POI #Year2008 #数学 #康拓展开 #逆元

如果是一个排列，根据康拓展开，答案为

\[\sum\limits_{i=1}^nsum_{i}\times (n-i)! \]

其中

\[sum_{i}=\sum\limits_{j=i+1}^n[a_i>a_j] \]

那么再加入了重复的数字之后，答案变为

\[ \sum\limits_{i=1}^n \frac{sum_i\times (n-i)!}{\prod\limits_{j\in s_i} cnt_j} \]

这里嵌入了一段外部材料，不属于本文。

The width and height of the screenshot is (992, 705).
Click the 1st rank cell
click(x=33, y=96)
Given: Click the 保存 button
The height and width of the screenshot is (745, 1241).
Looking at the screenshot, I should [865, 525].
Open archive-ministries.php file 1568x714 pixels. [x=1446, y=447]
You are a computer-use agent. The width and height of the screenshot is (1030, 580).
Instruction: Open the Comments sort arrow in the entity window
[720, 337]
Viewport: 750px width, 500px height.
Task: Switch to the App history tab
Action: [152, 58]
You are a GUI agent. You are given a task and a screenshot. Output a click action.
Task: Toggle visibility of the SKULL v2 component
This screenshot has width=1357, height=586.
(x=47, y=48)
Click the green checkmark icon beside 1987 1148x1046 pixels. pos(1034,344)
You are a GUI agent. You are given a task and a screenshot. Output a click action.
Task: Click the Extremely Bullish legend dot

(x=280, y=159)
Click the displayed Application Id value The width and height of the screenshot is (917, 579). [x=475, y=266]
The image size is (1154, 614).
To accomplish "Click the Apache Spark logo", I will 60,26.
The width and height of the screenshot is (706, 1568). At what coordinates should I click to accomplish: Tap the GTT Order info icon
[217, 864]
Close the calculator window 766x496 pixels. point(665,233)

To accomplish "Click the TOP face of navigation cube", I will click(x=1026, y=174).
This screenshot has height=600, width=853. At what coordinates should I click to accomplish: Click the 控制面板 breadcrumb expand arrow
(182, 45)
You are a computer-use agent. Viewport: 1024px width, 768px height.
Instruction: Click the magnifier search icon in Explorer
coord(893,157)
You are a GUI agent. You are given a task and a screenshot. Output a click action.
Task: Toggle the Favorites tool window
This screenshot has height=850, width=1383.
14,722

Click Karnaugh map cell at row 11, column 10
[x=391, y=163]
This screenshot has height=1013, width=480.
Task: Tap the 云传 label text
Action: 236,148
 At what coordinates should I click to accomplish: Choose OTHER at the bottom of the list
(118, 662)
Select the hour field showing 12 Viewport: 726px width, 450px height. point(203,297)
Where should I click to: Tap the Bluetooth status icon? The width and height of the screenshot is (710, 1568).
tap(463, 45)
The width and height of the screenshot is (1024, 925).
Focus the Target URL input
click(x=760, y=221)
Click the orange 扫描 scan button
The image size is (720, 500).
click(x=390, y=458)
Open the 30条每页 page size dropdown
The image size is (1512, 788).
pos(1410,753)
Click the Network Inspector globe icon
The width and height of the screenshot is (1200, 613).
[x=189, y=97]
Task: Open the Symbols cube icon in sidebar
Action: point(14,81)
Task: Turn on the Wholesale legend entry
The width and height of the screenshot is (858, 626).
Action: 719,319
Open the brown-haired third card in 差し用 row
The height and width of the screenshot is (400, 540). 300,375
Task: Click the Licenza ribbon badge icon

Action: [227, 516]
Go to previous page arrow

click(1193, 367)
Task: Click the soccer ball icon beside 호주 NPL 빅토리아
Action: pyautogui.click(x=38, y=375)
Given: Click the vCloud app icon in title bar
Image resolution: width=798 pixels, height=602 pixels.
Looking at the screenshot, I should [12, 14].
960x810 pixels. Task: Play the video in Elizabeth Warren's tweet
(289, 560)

其中 \(s_i=\{a_j|j\in [i,n]\}\)

考虑怎么再非质数模数下计算这个东西，可以先对模数质因子分解，然后对于每个质因子统计个数，对于非质因子，即存在逆元可以直接算

// Author: xiaruize
const int N = 3e5 + 10;

int n, m;
int a[N];
int sum[N];
int pr[N], tot, cnt[N];
int ph;
int inv[N];

void init(int x)
{
	rep(i, 2, x)
	{
		if (i * i > x)
			break;
		if (x % i == 0)
		{
			pr[++tot] = i;
			ph = ph / i * (i - 1);
			while (x % i == 0)
				x /= i;
		}
	}
	if (x != 1)
	{
		pr[++tot] = x;
		ph = ph / x * (x - 1);
	}
}

int qpow(int a, int b)
{
	int res = 1;
	while (b)
	{
		if (b & 1)
			res = res * a % m;
		a = a * a % m;
		b >>= 1;
	}
	return res;
}

int cur = 1, res = 0;

void mul(int x, int &t)
{
	rep(i, 1, tot)
	{
		while (x % pr[i] == 0)
		{
			x /= pr[i];
			cnt[i]++;
		}
	}
	t = t * x % m;
}

void divi(int x, int &t)
{
	rep(i, 1, tot)
	{
		while (x % pr[i] == 0)
		{
			x /= pr[i];
			cnt[i]--;
		}
	}
	t = t * qpow(x, ph - 1) % m;
}

struct BIT
{
	int tr[N];

	void add(int x, int v)
	{
		while (x <= 3e5)
		{
			tr[x] += v;
			x += x & -x;
		}
	}

	int sum(int x)
	{
		int res = 0;
		while (x)
		{
			res += tr[x];
			x -= x & -x;
		}
		return res;
	}
} tr;

int get()
{
	int res = cur % m;
	rep(i, 1, tot) res = res * qpow(pr[i], cnt[i]) % m;
	return res;
}

void solve()
{
	cin >> n >> m;
	ph = m;
	init(m);
	rep(i, 1, n) cin >> a[i];
	sum[a[n]]++;
	tr.add(a[n], 1);
	per(i, n - 1, 1)
	{
		int w = tr.sum(a[i] - 1);
		debug(i);
		mul(n - i, cur);
		debug(i);
		tr.add(a[i], 1);
		sum[a[i]]++;
		divi(sum[a[i]], cur);
		if (!w)
			continue;
		mul(w, cur);
		res = (res + get()) % m;
		divi(w, cur);
	}
	cout << (res + 1) % m << endl;
}

#ifndef ONLINE_JUDGE
bool end_of_memory_use;
#endif

signed
main()
{
	// freopen(".in","r",stdin);
	// freopen(".out","w",stdout);
	ios::sync_with_stdio(false);
	cin.tie(0);
	cout.tie(0);
	int testcase = 1;
	// cin >> testcase;
	while (testcase--)
		solve();
#ifndef ONLINE_JUDGE
	cerr << "Memory use:"
		 << (&end_of_memory_use - &start_of_memory_use) / 1024.0 / 1024.0 << "MiB"
		 << endl;
	cerr << "Time use:" << (double)clock() / CLOCKS_PER_SEC * 1000.0 << "ms"
		 << endl;
#endif
	return 0;
}